Stored items
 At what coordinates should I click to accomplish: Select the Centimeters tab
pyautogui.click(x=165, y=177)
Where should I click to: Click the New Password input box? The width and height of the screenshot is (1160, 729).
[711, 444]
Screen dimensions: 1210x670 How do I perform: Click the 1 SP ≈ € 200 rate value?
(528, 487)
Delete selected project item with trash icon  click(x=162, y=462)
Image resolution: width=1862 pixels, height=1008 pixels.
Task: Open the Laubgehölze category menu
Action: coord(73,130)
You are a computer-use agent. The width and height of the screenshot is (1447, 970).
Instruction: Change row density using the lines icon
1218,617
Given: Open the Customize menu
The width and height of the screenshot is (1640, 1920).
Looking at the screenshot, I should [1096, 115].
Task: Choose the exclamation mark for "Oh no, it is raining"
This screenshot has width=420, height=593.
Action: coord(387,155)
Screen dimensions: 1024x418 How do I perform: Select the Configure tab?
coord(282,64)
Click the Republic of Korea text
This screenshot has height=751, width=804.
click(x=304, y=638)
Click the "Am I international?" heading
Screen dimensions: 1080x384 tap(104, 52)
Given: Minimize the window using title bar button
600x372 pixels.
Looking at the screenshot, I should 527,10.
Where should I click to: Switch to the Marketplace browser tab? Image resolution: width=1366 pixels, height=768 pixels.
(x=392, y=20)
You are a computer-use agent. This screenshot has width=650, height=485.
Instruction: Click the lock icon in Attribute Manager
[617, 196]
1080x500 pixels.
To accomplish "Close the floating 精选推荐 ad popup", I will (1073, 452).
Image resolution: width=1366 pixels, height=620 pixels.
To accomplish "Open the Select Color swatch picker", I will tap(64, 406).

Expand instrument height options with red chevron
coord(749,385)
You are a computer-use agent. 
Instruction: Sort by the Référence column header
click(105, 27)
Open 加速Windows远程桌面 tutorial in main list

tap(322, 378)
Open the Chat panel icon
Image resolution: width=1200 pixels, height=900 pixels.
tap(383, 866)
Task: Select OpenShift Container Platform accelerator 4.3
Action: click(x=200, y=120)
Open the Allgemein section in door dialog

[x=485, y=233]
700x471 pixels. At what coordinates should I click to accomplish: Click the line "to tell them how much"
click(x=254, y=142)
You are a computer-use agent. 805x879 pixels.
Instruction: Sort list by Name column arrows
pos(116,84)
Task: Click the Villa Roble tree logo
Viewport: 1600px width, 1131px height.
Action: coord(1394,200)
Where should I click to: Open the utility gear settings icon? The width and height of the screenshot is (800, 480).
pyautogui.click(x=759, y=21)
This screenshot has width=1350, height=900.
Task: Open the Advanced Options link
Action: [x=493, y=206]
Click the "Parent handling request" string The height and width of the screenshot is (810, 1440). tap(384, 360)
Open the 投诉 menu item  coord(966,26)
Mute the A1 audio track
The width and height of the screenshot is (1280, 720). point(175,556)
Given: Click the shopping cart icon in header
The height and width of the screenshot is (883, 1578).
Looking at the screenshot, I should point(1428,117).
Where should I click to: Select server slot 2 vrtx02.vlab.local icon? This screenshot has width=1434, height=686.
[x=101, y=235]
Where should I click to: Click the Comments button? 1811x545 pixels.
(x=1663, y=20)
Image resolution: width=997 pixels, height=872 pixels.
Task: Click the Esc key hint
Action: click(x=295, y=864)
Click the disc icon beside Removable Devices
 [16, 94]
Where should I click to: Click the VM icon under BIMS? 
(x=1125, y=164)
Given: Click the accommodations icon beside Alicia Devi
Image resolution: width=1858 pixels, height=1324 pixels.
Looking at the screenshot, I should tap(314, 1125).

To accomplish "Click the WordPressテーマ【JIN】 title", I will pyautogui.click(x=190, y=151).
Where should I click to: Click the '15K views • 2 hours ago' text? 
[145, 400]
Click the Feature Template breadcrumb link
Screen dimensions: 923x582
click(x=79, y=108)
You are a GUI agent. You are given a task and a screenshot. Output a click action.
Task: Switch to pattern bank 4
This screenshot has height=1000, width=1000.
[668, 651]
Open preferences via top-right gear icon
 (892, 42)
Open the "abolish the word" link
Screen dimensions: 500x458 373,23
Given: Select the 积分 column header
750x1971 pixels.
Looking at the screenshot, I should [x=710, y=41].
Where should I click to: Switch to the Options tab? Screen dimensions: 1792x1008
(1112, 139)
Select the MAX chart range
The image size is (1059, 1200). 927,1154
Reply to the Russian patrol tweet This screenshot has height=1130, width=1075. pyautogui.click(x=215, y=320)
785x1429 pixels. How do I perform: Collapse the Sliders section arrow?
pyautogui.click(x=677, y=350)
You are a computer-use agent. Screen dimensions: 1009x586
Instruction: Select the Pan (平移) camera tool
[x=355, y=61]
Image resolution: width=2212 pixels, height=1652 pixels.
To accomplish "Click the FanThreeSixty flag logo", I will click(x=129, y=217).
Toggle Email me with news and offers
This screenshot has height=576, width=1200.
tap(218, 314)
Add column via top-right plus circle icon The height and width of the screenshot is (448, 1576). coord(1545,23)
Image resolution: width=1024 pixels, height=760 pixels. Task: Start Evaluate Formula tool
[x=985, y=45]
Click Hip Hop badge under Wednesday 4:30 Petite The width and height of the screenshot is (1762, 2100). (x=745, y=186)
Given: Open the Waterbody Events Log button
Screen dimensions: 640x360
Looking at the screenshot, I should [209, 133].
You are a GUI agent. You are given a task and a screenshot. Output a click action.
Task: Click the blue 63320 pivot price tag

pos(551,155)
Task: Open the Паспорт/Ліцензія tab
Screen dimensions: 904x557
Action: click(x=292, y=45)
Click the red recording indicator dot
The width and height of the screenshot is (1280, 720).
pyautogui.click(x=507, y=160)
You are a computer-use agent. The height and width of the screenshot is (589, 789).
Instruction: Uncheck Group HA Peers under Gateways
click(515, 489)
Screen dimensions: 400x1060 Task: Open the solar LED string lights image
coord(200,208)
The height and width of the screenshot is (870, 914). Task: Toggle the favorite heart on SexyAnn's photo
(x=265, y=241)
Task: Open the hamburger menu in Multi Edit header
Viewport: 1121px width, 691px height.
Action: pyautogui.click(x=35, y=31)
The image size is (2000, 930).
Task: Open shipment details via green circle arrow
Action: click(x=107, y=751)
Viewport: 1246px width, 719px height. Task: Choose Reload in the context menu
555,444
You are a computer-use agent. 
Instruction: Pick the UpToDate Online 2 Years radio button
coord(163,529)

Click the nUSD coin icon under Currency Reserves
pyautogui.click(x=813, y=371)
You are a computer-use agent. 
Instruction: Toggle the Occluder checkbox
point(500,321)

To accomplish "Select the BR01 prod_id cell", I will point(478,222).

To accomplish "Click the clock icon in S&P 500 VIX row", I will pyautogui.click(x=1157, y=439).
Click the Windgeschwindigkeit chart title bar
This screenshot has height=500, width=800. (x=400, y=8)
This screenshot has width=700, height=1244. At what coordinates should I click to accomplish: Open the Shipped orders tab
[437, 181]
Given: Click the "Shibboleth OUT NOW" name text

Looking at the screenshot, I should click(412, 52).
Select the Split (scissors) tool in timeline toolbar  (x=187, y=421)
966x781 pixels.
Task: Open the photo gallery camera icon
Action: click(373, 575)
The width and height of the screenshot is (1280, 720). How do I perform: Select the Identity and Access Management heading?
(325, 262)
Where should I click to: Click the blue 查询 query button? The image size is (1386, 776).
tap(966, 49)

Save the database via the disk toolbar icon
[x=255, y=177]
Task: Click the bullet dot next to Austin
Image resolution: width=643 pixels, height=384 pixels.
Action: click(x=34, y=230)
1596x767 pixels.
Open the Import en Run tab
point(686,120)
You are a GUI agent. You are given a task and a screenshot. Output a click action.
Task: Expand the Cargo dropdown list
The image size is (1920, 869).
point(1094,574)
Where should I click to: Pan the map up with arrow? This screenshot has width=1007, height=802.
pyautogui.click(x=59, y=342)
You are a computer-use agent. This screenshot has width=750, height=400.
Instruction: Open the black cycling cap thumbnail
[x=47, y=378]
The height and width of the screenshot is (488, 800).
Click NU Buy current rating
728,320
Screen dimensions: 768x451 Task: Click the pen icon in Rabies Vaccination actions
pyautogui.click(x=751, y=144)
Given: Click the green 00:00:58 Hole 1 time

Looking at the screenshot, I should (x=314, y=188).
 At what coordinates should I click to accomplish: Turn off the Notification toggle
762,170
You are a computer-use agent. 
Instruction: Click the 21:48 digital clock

### Assignment
Each line containing the word "computer" needs to be copied from the data above.

### Exercise result
You are a computer-use agent. The width and height of the screenshot is (1447, 970).
You are a computer-use agent. This screenshot has width=650, height=485.
You are a computer-use agent. 
You are a computer-use agent. 805x879 pixels.
You are a computer-use agent. Screen dimensions: 1009x586
You are a computer-use agent. The height and width of the screenshot is (589, 789).
You are a computer-use agent. 
You are a computer-use agent. 
You are a computer-use agent. This screenshot has width=750, height=400.
You are a computer-use agent. 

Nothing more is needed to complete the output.